Woodward has been a recipient of nearly every major American journalism award, including the Heywood Broun award (1972), the Worth Bingham Prize for Investigative Reporting (1972 and 1986), the Sigma Delta Chi Award (1973), the George Polk Award (1972), the William Allen White Medal (2000), and the Gerald R. Ford Prize for Reporting on the Presidency (2002).

In addition to his journalistic work, he has authored or coauthored 19 books, all of which have been national non-fiction bestsellers and thirteen of which have been #1 national bestsellers. He has published on nine of the most recent U.S. presidents, from Nixon, Ford, Carter, Reagan, George H.W. Bush, Clinton, George W. Bush, to Obama, and Trump. His book All the President's Men (1974) was named by TIME Magazine to its list of All-Time 100 Best Nonfiction Books, and his most recent book, Fear: Trump in the White House (2018), sold more than 1.1 million copies in its first week in the United States and broke the 94-year first-week sales record of its publisher Simon & Schuster.

__DATA EXCERPT__.
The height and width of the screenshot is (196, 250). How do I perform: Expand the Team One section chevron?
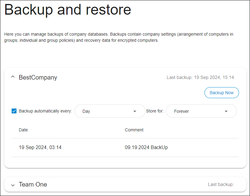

__ACTION ITEM 1__. From the passage on Woodward, extract everything from "In addition to" down to "Simon & Schuster.".
__ACTION ITEM 2__. For each statement, say whether the passage on Woodward agrees with it, answering yes or no and quoting the words that decide it: (a) Woodward received the George Polk Award in 1986. (b) Every one of his books has been a national non-fiction bestseller. (c) Fear: Trump in the White House sold more than two million copies in its first week in the United States.

__REPLY 1__.
In addition to his journalistic work, he has authored or coauthored 19 books, all of which have been national non-fiction bestsellers and thirteen of which have been #1 national bestsellers. He has published on nine of the most recent U.S. presidents, from Nixon, Ford, Carter, Reagan, George H.W. Bush, Clinton, George W. Bush, to Obama, and Trump. His book All the President's Men (1974) was named by TIME Magazine to its list of All-Time 100 Best Nonfiction Books, and his most recent book, Fear: Trump in the White House (2018), sold more than 1.1 million copies in its first week in the United States and broke the 94-year first-week sales record of its publisher Simon & Schuster.

__REPLY 2__.
(a) No: "the George Polk Award (1972)"
(b) Yes: "all of which have been national non-fiction bestsellers"
(c) No: "sold more than 1.1 million copies in its first week in the United States"